Hold him close to you, Norman, with all the tender power you possess. You don’t ever have to let go of loving him. You aren’t holding his spirit back — love such as yours is always a gift. The great spirit guides tell us time and again, there are only two choices:  love and fear.

Every single time you feel lost and afraid, just say to yourself, “I choose love.” And that statement, even if you have to repeat it again and again until you feel the shift, will help you stand up with your back straight and you will again be a vessel of love. The heart-broken and devastated vessel is a vessel of love, nonetheless.

Know that you are surrounded by love that has always been, and always will be, with you.”

Last night, as I was preparing this service, I received another message from this kind stranger. They sent a poem they’d written and I’d like to share it with you.

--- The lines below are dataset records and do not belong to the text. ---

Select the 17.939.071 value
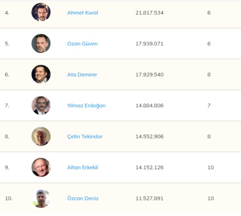The image size is (241, 216). pos(149,43)
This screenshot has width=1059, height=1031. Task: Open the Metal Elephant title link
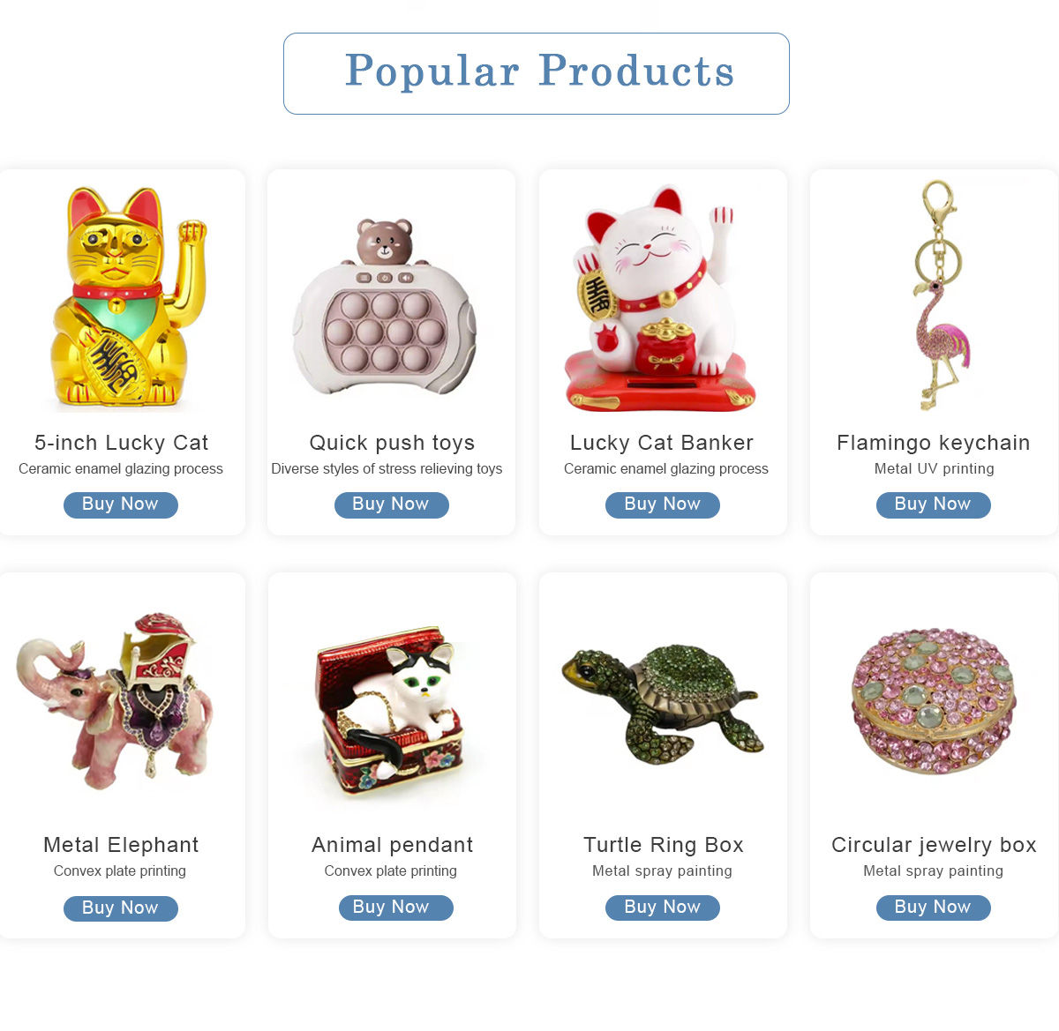click(121, 845)
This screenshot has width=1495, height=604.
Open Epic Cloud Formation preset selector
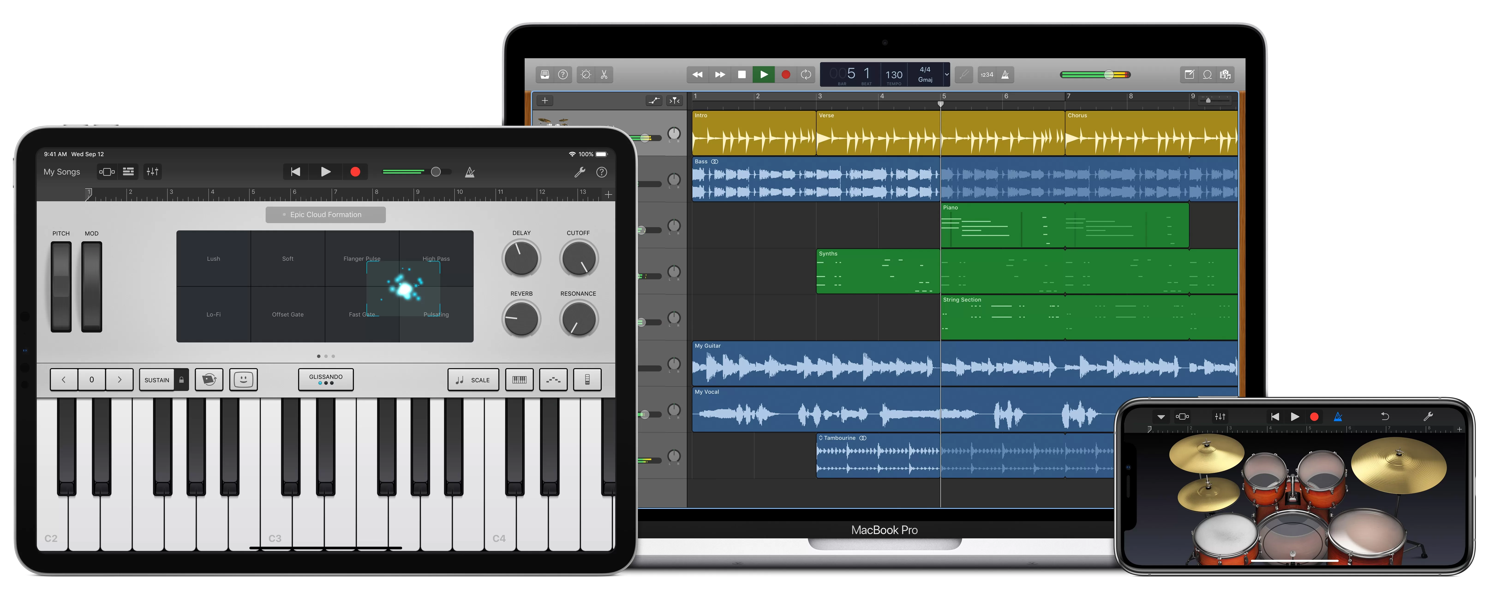tap(326, 215)
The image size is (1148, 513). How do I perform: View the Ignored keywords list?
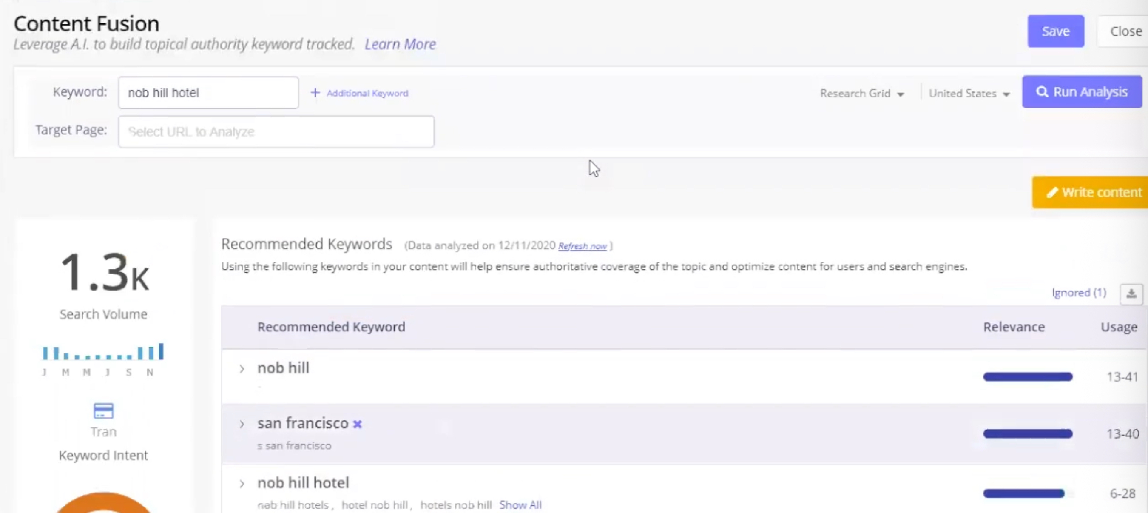click(x=1078, y=292)
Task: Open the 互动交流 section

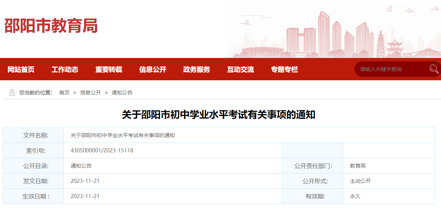Action: click(x=241, y=69)
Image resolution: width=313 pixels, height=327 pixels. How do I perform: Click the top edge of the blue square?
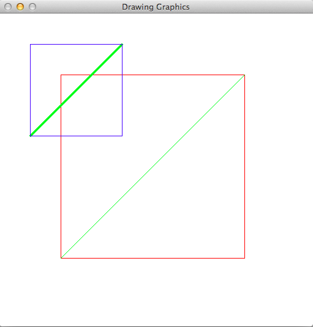point(77,44)
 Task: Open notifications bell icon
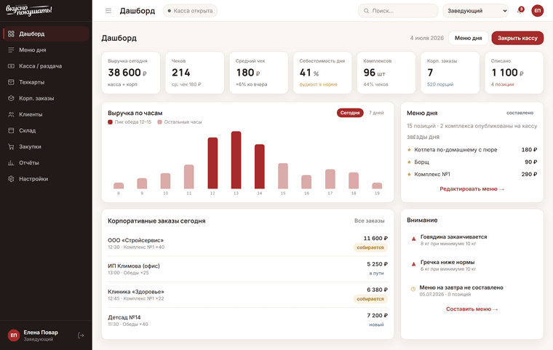pos(520,11)
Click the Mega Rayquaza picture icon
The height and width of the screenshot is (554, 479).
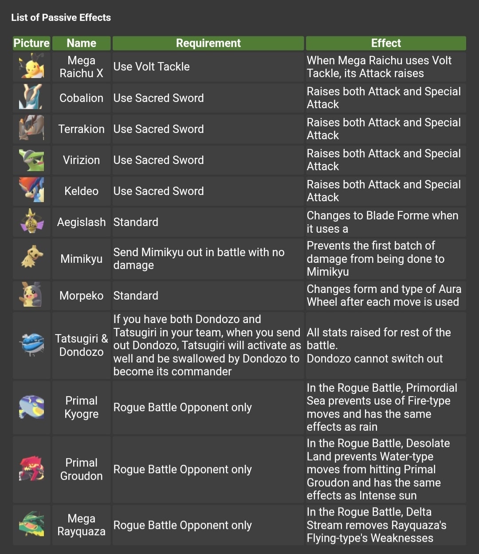coord(31,525)
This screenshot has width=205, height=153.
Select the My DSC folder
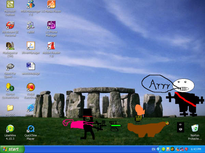[x=10, y=108]
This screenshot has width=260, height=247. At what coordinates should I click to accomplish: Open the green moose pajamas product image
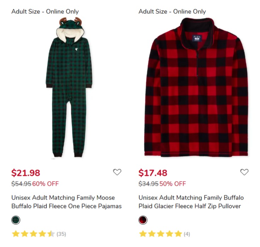[69, 87]
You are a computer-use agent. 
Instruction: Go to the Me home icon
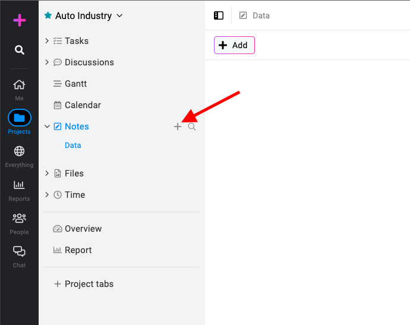[19, 85]
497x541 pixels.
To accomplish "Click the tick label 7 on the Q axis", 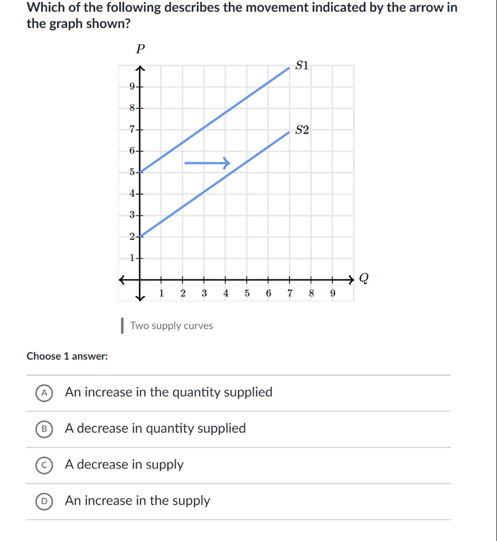I will [290, 293].
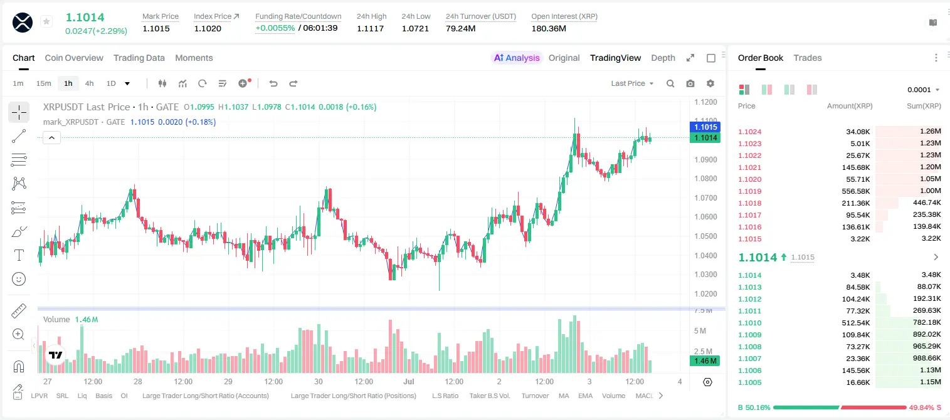Screen dimensions: 950x420
Task: Favorite XRP with the star icon
Action: click(46, 22)
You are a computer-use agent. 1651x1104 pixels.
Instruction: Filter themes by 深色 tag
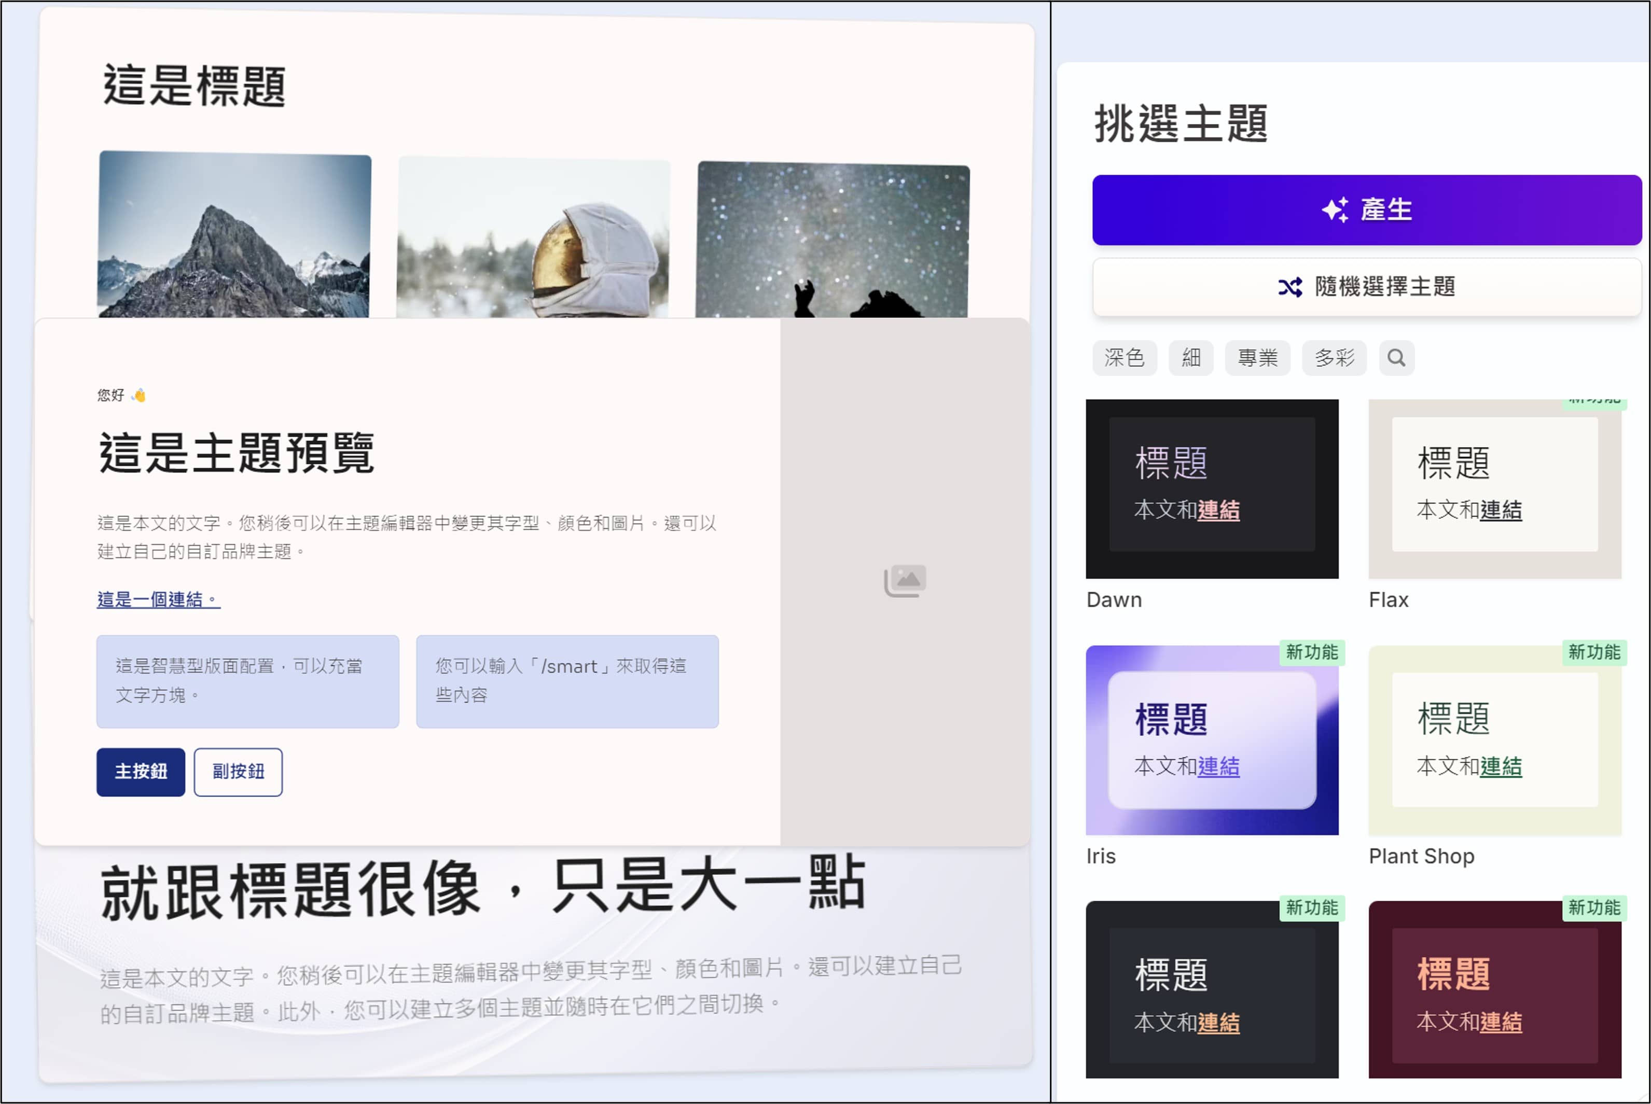(1124, 358)
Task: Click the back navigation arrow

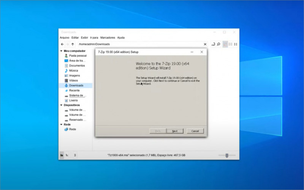Action: (x=62, y=44)
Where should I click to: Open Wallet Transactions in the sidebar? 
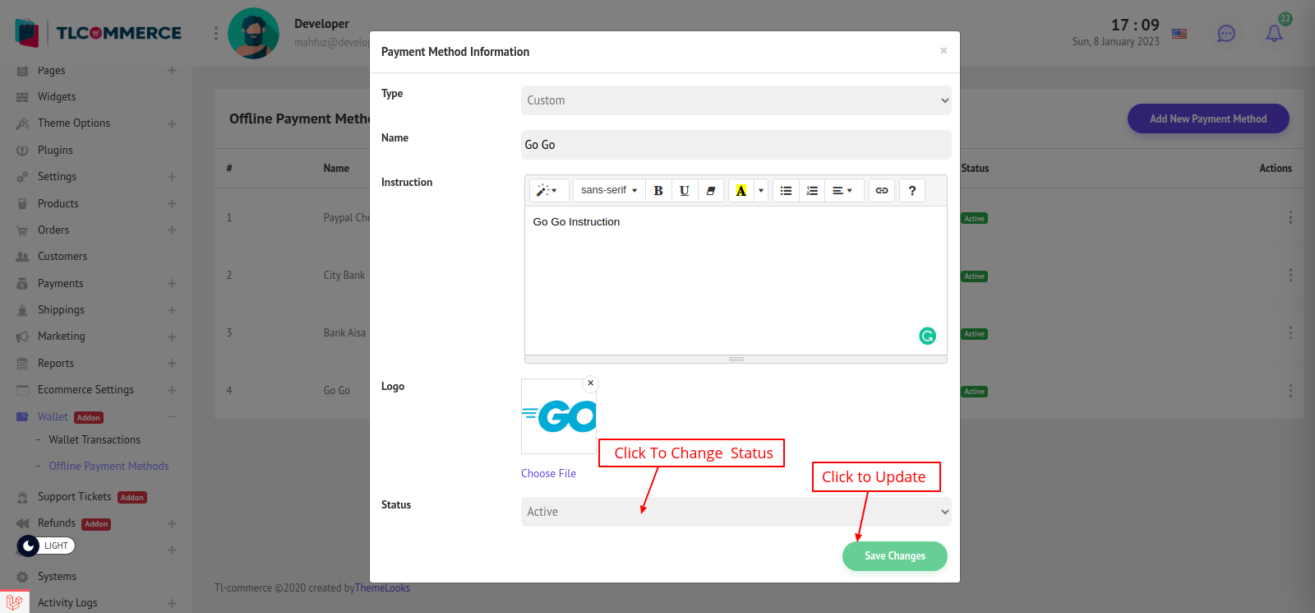pyautogui.click(x=95, y=440)
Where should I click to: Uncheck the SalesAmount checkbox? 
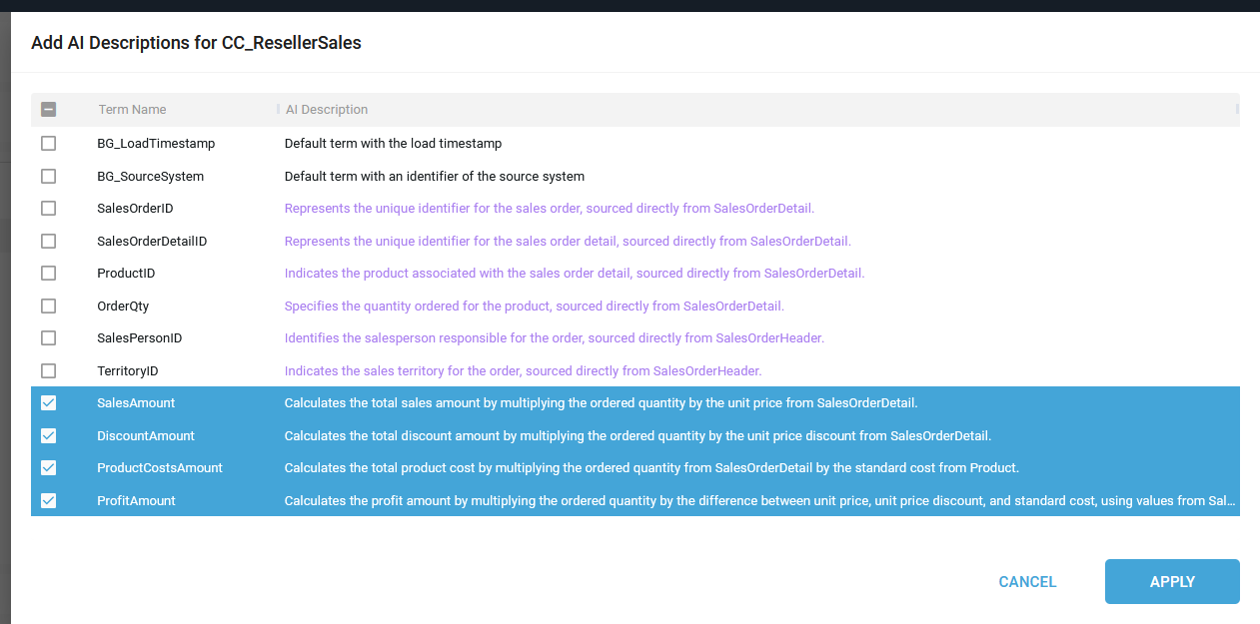[x=48, y=403]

SYMPHONY & LAMENTATION – The Chamber Orchestra of Philadelphia, 1996

Mozart’s French horns hollow us

the way sorrow’s terrible days can.

As the oboes and cellos join

our chests inflate, like a lover trying

to fill the silence trailing loss

with uncertain murmurs and breath.

Eight violinists bowing in unison, your

trembling hand tightens around mine.

Then, percussion and ensemble led

by a rumbling piano.  We are lost

to ourselves, useless to do anything

but go on enduring such sounds.

Finished, everyone on their feet,

beneath the sound of applause

I can’t find the sweet words of praise –

tactless and rent – I curse and choke.

At the center of companionship

is grace.  Surprised, you turn to me,

and without shaming me, you take

my arm, kiss my face.  We survive

even this, the way ecstasy devastates.

Ruins so beautifully our small lives

by making us, for a moment, more—

almost great.

I thank you deeply for coming here today to honor this man. I have great friends. Davyd has great friends. And so, I take courage from this thought: Loving Davyd has made me love the world more, to be more fully alive in it, to stand amazed before the beauty before me, opening my senses and heart.

I find strength in the idea that there is order in the universe, amidst the chaos. The order is love. We are all just passing stardust anyway. Some, like Davyd, are beautiful comets, passing quickly in the sky, while some, like me, are slowly imploding stars. But all of it is beautiful and all of it is love.